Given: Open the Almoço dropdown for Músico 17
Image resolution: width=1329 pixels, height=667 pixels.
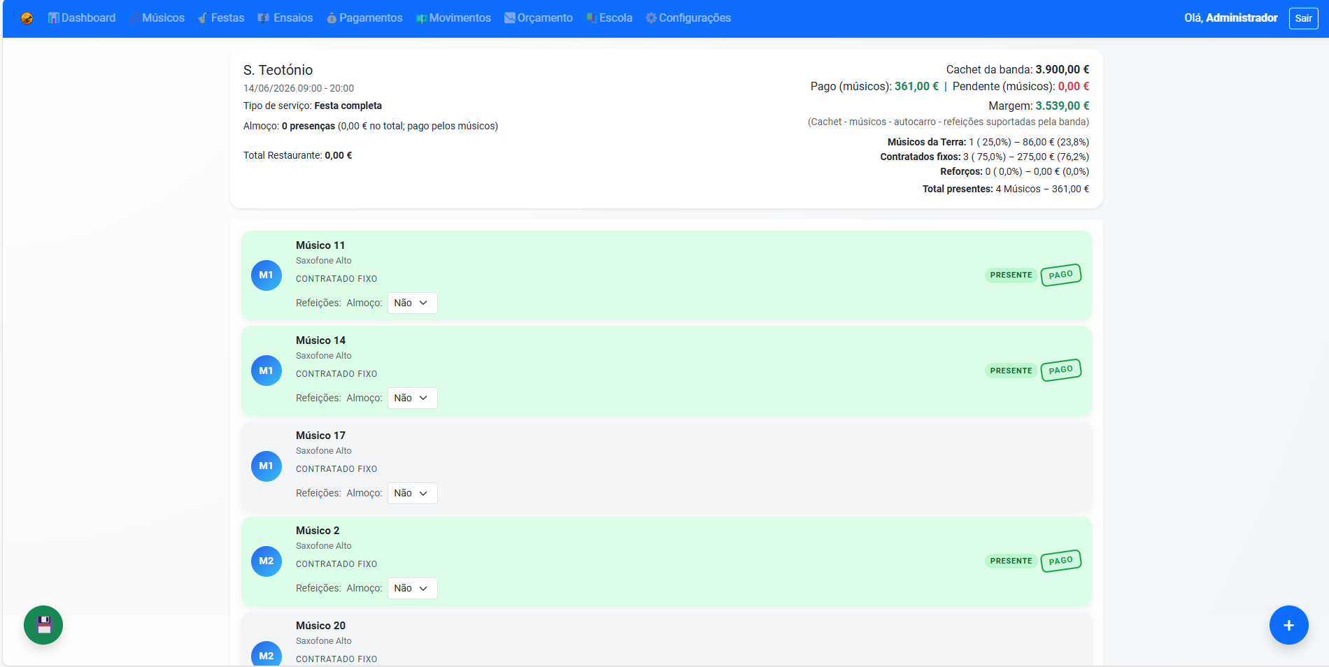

* * *

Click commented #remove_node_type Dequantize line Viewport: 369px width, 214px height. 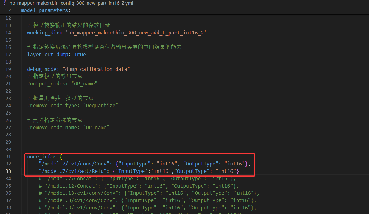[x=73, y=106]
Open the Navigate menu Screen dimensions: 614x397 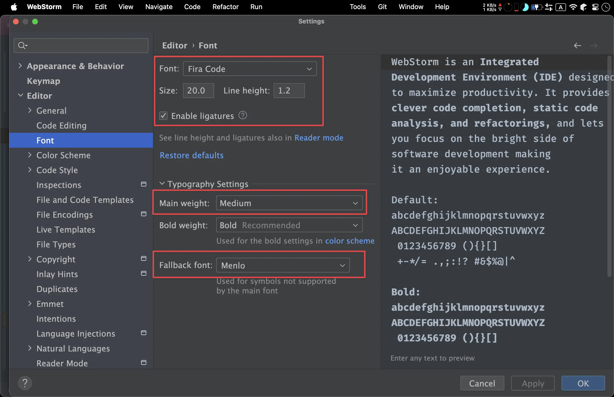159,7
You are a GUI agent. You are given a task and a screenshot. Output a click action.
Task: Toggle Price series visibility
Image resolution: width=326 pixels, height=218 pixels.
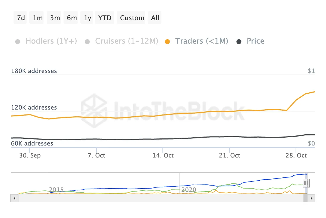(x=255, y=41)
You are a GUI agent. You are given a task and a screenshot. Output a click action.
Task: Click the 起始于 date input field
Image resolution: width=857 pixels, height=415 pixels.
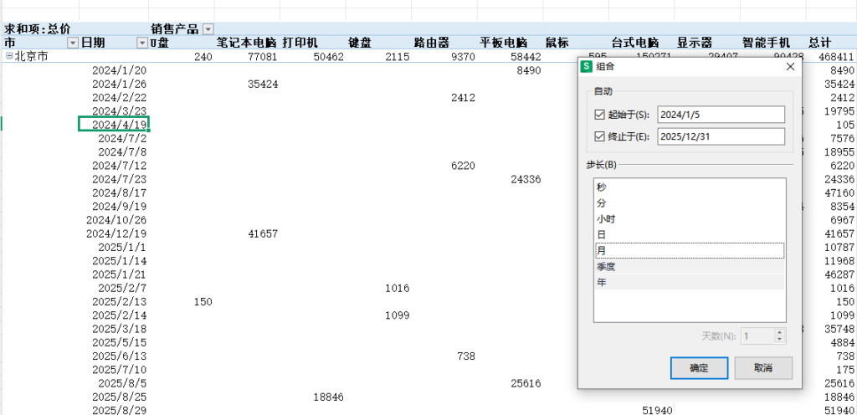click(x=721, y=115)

...

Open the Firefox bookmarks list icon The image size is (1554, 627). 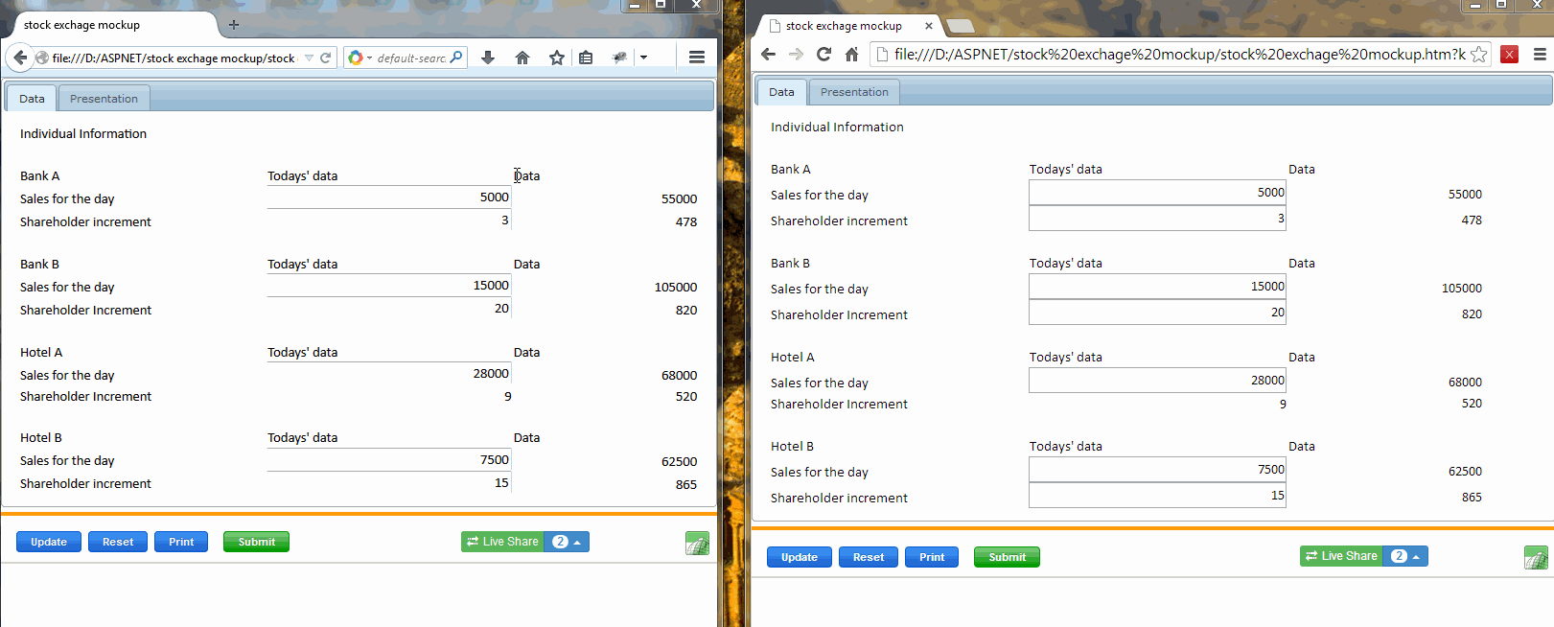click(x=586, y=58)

» WORK INSTRUCTIONS
Rewrite the material that opens with the line containing "Given: Open the Almoço dropdown for Músico 17" and closes with the line containing "Image resolution: width=1329", swapping "dropdown" for "menu" and leaving everything else unchanged.

» SOLVED EXERCISE
Given: Open the Almoço menu for Músico 17
Image resolution: width=1329 pixels, height=667 pixels.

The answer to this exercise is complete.